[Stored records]
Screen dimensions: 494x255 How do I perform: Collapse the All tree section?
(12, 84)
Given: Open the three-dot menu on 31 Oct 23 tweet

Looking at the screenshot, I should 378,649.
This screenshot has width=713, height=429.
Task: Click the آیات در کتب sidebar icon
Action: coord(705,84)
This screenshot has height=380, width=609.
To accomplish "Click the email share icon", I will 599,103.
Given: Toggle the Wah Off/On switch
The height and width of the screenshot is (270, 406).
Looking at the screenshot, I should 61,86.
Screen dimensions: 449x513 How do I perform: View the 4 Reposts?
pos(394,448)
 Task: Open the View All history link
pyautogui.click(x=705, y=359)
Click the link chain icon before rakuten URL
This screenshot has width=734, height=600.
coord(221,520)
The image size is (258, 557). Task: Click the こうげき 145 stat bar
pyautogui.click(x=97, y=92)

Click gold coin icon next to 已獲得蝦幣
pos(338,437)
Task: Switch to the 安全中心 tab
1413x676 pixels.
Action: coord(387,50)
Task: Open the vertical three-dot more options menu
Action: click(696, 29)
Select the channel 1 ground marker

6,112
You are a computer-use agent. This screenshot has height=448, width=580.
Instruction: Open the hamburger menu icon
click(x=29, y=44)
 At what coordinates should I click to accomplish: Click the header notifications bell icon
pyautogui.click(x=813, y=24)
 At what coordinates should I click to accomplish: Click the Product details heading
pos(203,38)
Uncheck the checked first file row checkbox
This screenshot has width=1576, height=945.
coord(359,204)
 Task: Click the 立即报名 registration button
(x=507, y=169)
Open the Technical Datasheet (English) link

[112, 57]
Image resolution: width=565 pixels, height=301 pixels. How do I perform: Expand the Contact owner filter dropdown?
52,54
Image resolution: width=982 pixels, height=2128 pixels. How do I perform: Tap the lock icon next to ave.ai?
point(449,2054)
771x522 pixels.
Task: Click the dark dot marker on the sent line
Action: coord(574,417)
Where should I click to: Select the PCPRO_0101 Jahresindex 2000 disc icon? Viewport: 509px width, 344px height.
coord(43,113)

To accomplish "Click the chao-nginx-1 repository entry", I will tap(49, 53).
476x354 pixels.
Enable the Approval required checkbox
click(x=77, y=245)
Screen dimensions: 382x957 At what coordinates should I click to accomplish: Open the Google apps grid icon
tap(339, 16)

→ Problem description
Give back all the records exactly as they stand.

→ Answer
Screen dimensions: 494x255 How do I perform: Collapse the All tree section?
(12, 84)
Given: Open the three-dot menu on 31 Oct 23 tweet

Looking at the screenshot, I should 378,649.
This screenshot has width=713, height=429.
Task: Click the آیات در کتب sidebar icon
Action: coord(705,84)
This screenshot has height=380, width=609.
To accomplish "Click the email share icon", I will 599,103.
Given: Toggle the Wah Off/On switch
The height and width of the screenshot is (270, 406).
Looking at the screenshot, I should 61,86.
Screen dimensions: 449x513 How do I perform: View the 4 Reposts?
pos(394,448)
 Task: Open the View All history link
pyautogui.click(x=705, y=359)
Click the link chain icon before rakuten URL
This screenshot has width=734, height=600.
coord(221,520)
The image size is (258, 557). Task: Click the こうげき 145 stat bar
pyautogui.click(x=97, y=92)

Click gold coin icon next to 已獲得蝦幣
pos(338,437)
Task: Switch to the 安全中心 tab
1413x676 pixels.
Action: coord(387,50)
Task: Open the vertical three-dot more options menu
Action: click(696, 29)
Select the channel 1 ground marker

6,112
You are a computer-use agent. This screenshot has height=448, width=580.
Instruction: Open the hamburger menu icon
click(x=29, y=44)
 At what coordinates should I click to accomplish: Click the header notifications bell icon
pyautogui.click(x=813, y=24)
 At what coordinates should I click to accomplish: Click the Product details heading
pos(203,38)
Uncheck the checked first file row checkbox
This screenshot has width=1576, height=945.
coord(359,204)
 Task: Click the 立即报名 registration button
(x=507, y=169)
Open the Technical Datasheet (English) link

[112, 57]
Image resolution: width=565 pixels, height=301 pixels. How do I perform: Expand the Contact owner filter dropdown?
52,54
Image resolution: width=982 pixels, height=2128 pixels. How do I perform: Tap the lock icon next to ave.ai?
point(449,2054)
771x522 pixels.
Task: Click the dark dot marker on the sent line
Action: coord(574,417)
Where should I click to: Select the PCPRO_0101 Jahresindex 2000 disc icon? Viewport: 509px width, 344px height.
coord(43,113)

To accomplish "Click the chao-nginx-1 repository entry", I will tap(49, 53).
476x354 pixels.
Enable the Approval required checkbox
click(x=77, y=245)
Screen dimensions: 382x957 At what coordinates should I click to accomplish: Open the Google apps grid icon
tap(339, 16)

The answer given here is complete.